Professor Schwarz explained how, after British abolition of the trade in 1807, Britain sent out Royal Navy ships to intercept slave ships and as a result of that activity an estimated 100,000 enslaved Africans were disembarked at Freetown, where their details were recorded in registers.
“This work is of global significance to the history of slavery,” she said. “As the intercepted slave ships carried people from across parts of West Africa and East Africa, a diverse multi-ethnic community developed in the British Crown colony at Freetown. The significance of the evidence we’re digitising is that it reveals information on the people originally intended for enslavement in the Americas. Even though Royal Navy ships released only a small proportion of those transported in the trade in the 19th century, we can still learn more about the people uprooted and displaced in the transatlantic slave trade.”
Since 2010, a series of funded projects have been digitising these records while also examining them in more depth. Professor Schwarz is Principal Investigator on the current project, and two of the University’s PhD students have also been involved.

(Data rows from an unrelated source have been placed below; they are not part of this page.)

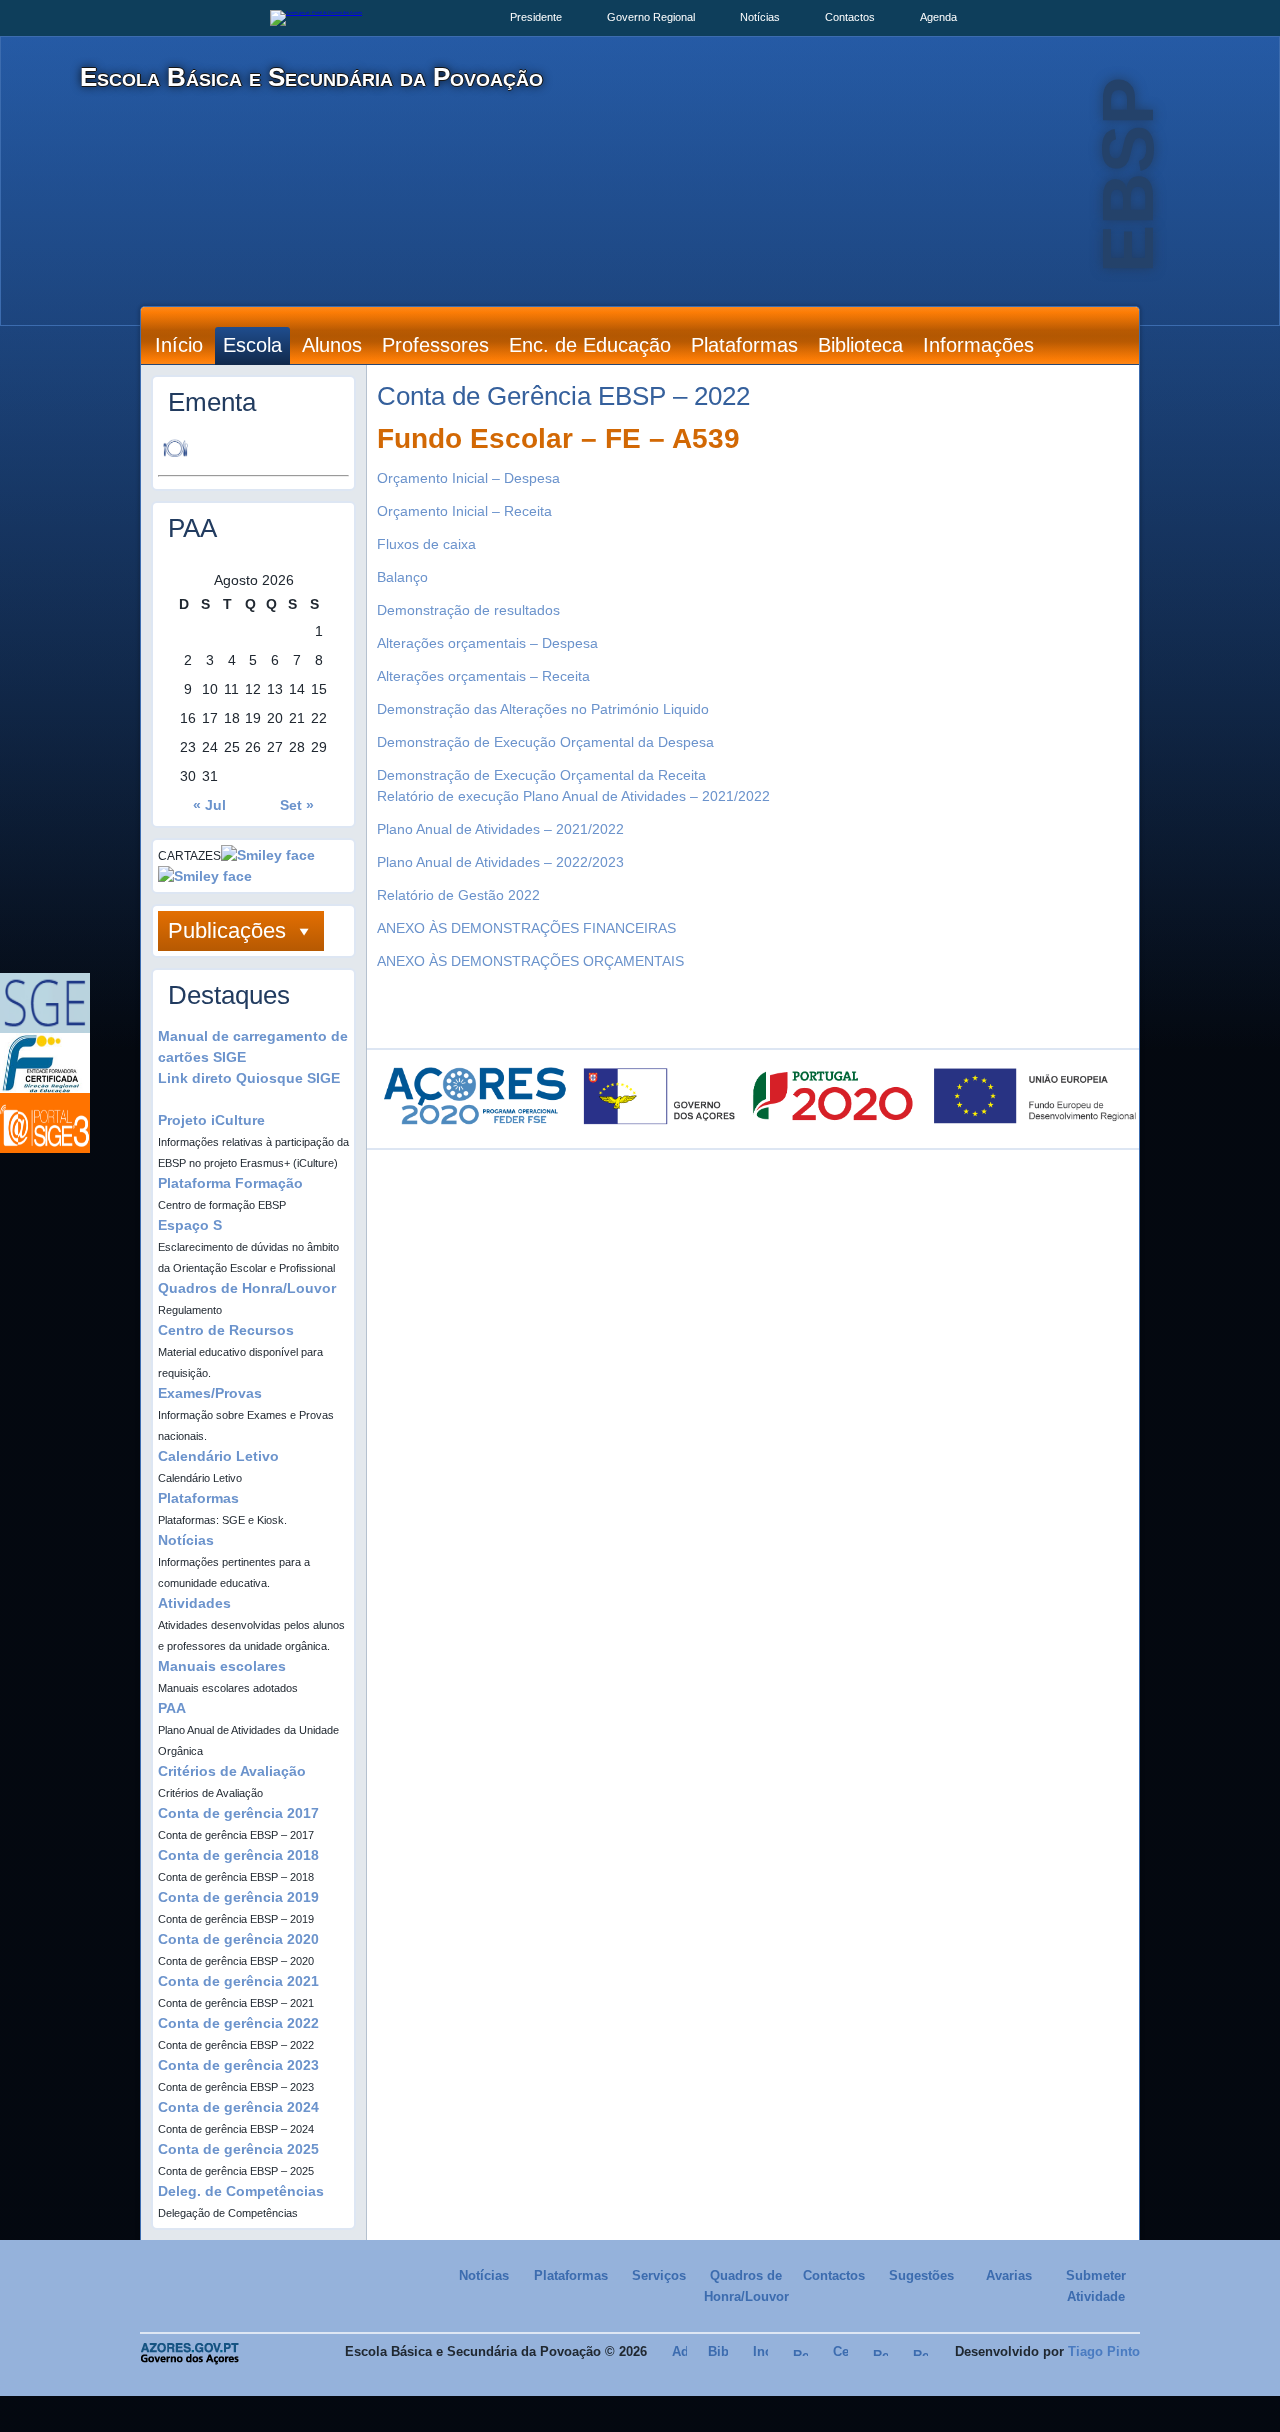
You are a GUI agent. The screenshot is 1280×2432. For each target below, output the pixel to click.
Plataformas (744, 345)
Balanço (402, 577)
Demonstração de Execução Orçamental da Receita (541, 775)
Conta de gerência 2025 (238, 2149)
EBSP (1128, 175)
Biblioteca (860, 345)
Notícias (760, 17)
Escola (252, 345)
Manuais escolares (222, 1666)
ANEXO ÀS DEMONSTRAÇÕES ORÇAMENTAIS (530, 961)
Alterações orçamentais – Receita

Professor Schwarz said over the years the archives had suffered from damp and humidity, putting the documents in a perilous state. Through the EAP initiative, it has been possible to provide specialist training and equipment for Sierra Leonean archivists to undertake the digitisation of the source material. The growing collection of digital material is freely available through the EAP website (eap.bl.uk) and local archival partners.
Registers of Liberated Africans started to be kept in Sierra Leone in 1808. They include the African names of those released together with details of their estimated age, height, sex and aspects of their physical appearance.
“The names are particularly significant,” said Professor Schwarz. “Historians estimate that about 12.5 million Africans were transported in the slave trade between the 16th and 19th centuries. Of these individuals we have names for approximately 200,000 released from intercepted vessels. For most of those transported, their identities are currently unknown. It’s these registers that give us some insight into their names, identities and origins.”
Professor Schwarz said although some similar registers are held in the National Archives at Kew in London, the Sierra Leone records are particularly important as they include the very first groups of enslaved Africans released in 1808.